Federal Reserve Chairman Ben S. Bernanke said reduced bank lending, a deteriorating situation in commercial real estate and a weak job market will restrain the pace of the nation’s recovery from the longest, deepest economic downturn in seven decades.

The unemployment rate, which reached 10.2 percent in October and is expected to climb higher, “will decline only slowly if economic growth remains moderate, as I expect,” Mr. Bernanke said Monday in a speech at the Economic Club of New York.

Mr. Bernanke attributed the recent run-up in commodity prices to a pick-up in global economic activity and “the recent depreciation of the dollar.” He said the Fed would continue to closely monitor developments in foreign exchange markets.

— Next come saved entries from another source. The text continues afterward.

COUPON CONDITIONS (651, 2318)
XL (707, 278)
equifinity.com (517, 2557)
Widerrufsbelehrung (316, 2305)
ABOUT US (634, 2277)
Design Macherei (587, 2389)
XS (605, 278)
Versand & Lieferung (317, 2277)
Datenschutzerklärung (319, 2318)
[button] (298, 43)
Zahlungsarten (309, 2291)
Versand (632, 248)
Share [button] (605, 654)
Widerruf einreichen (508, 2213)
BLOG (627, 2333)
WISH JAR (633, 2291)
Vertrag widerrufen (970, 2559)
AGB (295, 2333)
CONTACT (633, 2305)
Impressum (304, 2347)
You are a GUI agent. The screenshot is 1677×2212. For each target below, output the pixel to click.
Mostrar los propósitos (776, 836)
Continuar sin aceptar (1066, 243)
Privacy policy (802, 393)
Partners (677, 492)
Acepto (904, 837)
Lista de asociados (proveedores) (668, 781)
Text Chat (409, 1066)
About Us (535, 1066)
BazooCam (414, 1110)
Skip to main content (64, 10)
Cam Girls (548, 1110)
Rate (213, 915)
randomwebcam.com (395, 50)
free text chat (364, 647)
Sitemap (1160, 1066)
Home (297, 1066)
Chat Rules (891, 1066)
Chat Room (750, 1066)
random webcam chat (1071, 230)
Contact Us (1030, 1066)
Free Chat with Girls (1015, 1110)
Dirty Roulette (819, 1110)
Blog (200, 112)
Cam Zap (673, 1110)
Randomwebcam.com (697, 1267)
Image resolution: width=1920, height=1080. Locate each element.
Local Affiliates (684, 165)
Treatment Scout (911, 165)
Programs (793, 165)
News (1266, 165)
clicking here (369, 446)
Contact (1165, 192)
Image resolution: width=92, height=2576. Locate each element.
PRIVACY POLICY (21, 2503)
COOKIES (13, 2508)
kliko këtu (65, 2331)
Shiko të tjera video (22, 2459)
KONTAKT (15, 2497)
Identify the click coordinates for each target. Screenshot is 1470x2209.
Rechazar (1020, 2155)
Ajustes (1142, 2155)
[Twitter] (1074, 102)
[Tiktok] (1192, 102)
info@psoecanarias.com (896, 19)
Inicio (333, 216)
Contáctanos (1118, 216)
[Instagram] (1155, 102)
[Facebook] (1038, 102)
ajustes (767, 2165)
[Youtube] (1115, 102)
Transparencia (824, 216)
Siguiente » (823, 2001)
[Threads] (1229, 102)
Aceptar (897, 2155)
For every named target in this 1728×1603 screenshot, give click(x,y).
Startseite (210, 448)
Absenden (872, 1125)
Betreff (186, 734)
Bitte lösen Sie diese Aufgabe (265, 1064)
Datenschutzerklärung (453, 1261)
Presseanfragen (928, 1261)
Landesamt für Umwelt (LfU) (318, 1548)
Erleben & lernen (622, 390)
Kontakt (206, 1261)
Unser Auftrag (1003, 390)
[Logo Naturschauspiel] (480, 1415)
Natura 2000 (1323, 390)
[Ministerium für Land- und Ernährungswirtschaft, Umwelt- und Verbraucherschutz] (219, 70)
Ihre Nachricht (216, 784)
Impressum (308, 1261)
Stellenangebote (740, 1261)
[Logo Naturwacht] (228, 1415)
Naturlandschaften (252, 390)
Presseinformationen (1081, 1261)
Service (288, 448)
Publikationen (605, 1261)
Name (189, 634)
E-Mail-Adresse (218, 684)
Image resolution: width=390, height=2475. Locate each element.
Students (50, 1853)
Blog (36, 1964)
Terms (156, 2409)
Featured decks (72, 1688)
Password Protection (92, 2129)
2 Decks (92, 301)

The Fed’s commitments to its dual objectives of maximum employment and price stability, “together with the underlying strengths of the U.S. economy, will help ensure that the dollar is strong and a source of global financial stability,” the Fed chairman said.

Mr. Bernanke expects inflation will likely remain subdued for some time. The consumer price index declined by 1.3 percent during the 12-month period ending in September.

Given his expectations of moderate economic growth and low inflation, Mr. Bernanke repeated the Fed’s projection that exceptionally low levels of short-term interest rates will remain in effect “for an extended period.”